Minor changes in friction, texture or unexpected obstacles can cause trained behaviors to go wrong. This ‘sim-to-real’ gap means that a robot that flawlessly opens a fridge in a digital kitchen might fail as soon as it is being ask to open your fridge.
It’s unclear how hard it will be to overcome these challenges. Regardless, the world is all in. Nvidia recently unveiled a new robotics platform Cosmos, which they called the ‘ChatGPT moment’ for robotics. And Elon Musk predicted at the 8th Future Investment Initiative conference, in Riyadh, Saudi Arabia, that by 2040 we will see least 10 billion humanoid robots roaming around. I have my doubts.
A force for good
Even if we were able to more efficiently and effectively train humanoid robots to do everyday tasks, it’s unclear what we would have them do. The truth is, robots for the home are already here — they’re called the Dishwasher, the Vacuum Cleaner, and the Washing Machine. Can the humanoid really compete?
And if we want humanoid robots to become a force for good in the world, why don’t we turn our focus on eradicating dangerous jobs or child labor instead? Côte d’Ivoire and Ghana produce nearly 60% of the world’s cocoa each year, but the latest estimates found that 1.56 million children are engaged in child labor on cocoa farms in these two countries alone. Why don’t we employ humanoid robots to do this work and let local communities benefit from the profits?
Or how about the more than 1 million people working in cobalt mines worldwide? Cobalt is primarily used in lithium-ion batteries, powering smartphones, electric cars, and soon even these robots themselves.
Wouldn’t that be nice way to return the favor?
Until the next one,
— Jurgen
Speaking of rare materials like Cobalt, I doubt we could ever source enough of it to build batteries for 10 billion humanoids. We know the planet is in decline and natural resources are depleting, yet these techbros seem oblivious. Do you ever get the sense that they know their robotics and AI projects are bullshit but they're hoping to sell enough shovels and pipedreams to get away with it?

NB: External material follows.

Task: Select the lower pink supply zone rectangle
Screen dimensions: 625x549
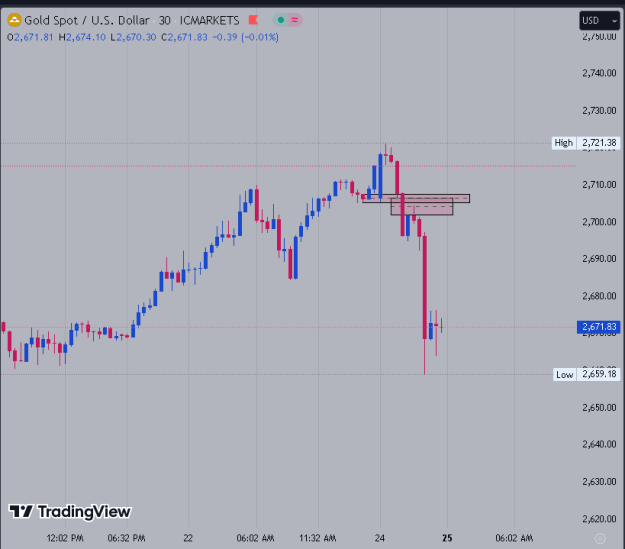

Great article! There are a lot of layers to this, from corporate greed to lack of innovative vision, but the technical issue that makes the sim-to-real gap extremely hard--regardless of the politics or the economics of it--, I think, is probably something similar to the issue of hallucinations. ML systems trained via backprop need to come up with differentiable approximations of the input space to be able to generalize at all. This means LLMs need to map sentences to vectors, for example, and compare vector distances to determine what a sentence "means".

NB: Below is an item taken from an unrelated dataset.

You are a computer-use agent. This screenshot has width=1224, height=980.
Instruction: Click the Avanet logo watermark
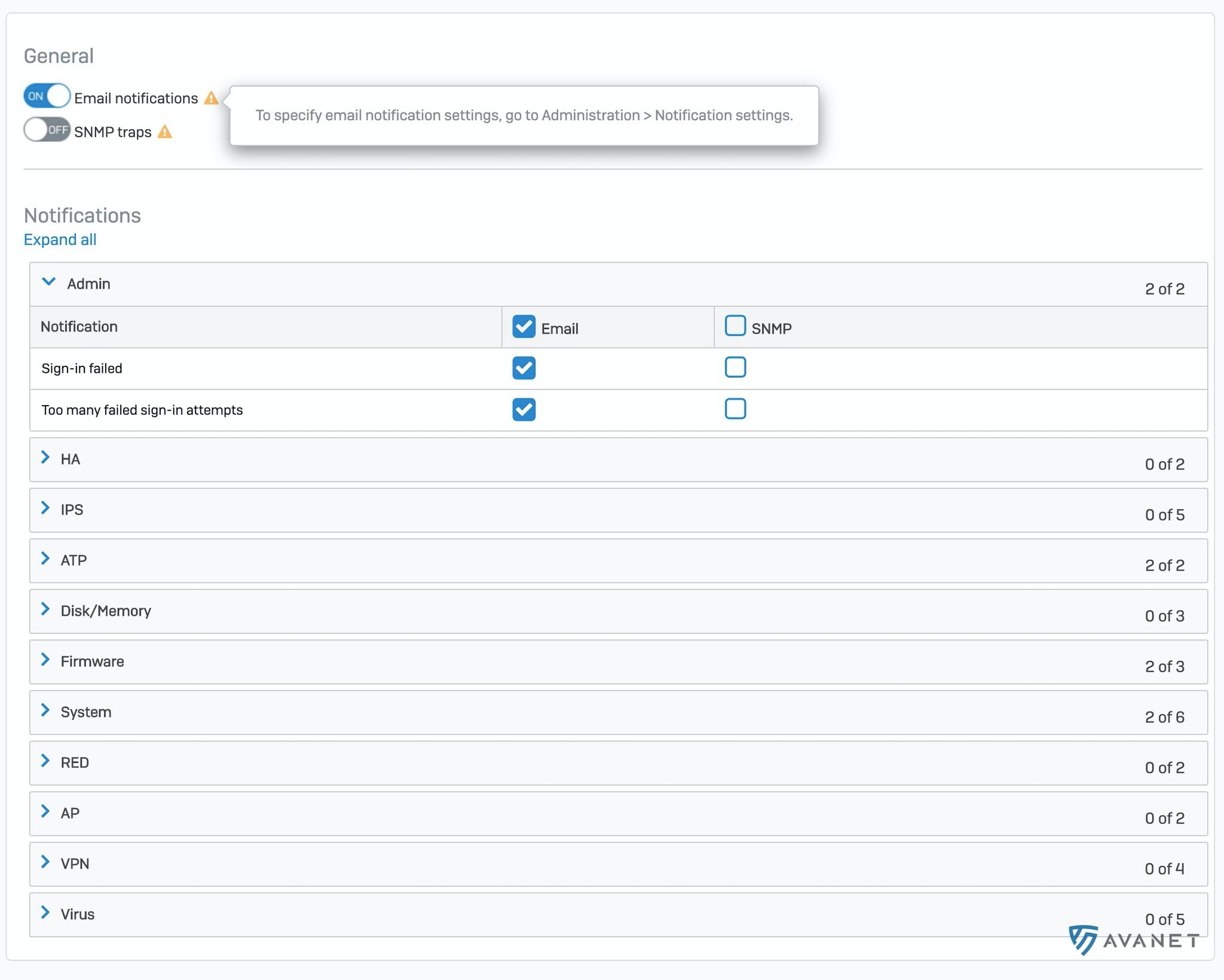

In the same sense, these robots need to map the world to a vectorial representation to determine what is going on in the kitchen. But smooth, differentiable representations can only be an approximate model of macroscopic reality, and is in that tiny difference between the smooth proxy and the non-continuous reality you want to model that problems arise. For robots, this means tiny discrepancies between their prediction of the outcome of a decision and the actual outcome, that get amplified the longer the prediction chain.
This is why simple, reactive agents like Roombas work so well for they restricted domain, they are approximating a much smaller part of the real world (just flat floors with static obstacles) and they can self-correct fast because the model of the world they have is super simple, just a few parameters (plus they are not learning agents, they are hard-coded, I believe). Humanoid robots are supposed to deal with the whole chunk of reality humans have evolved over eons to represent in our brains accurately, and I think we do need symbolic world models with causal inference rules to model it accurately. I don't know if backprop can lead us all the way there.
(Sorry for the jargon, it's early and my brain is still too dumb to make this more intelligible.)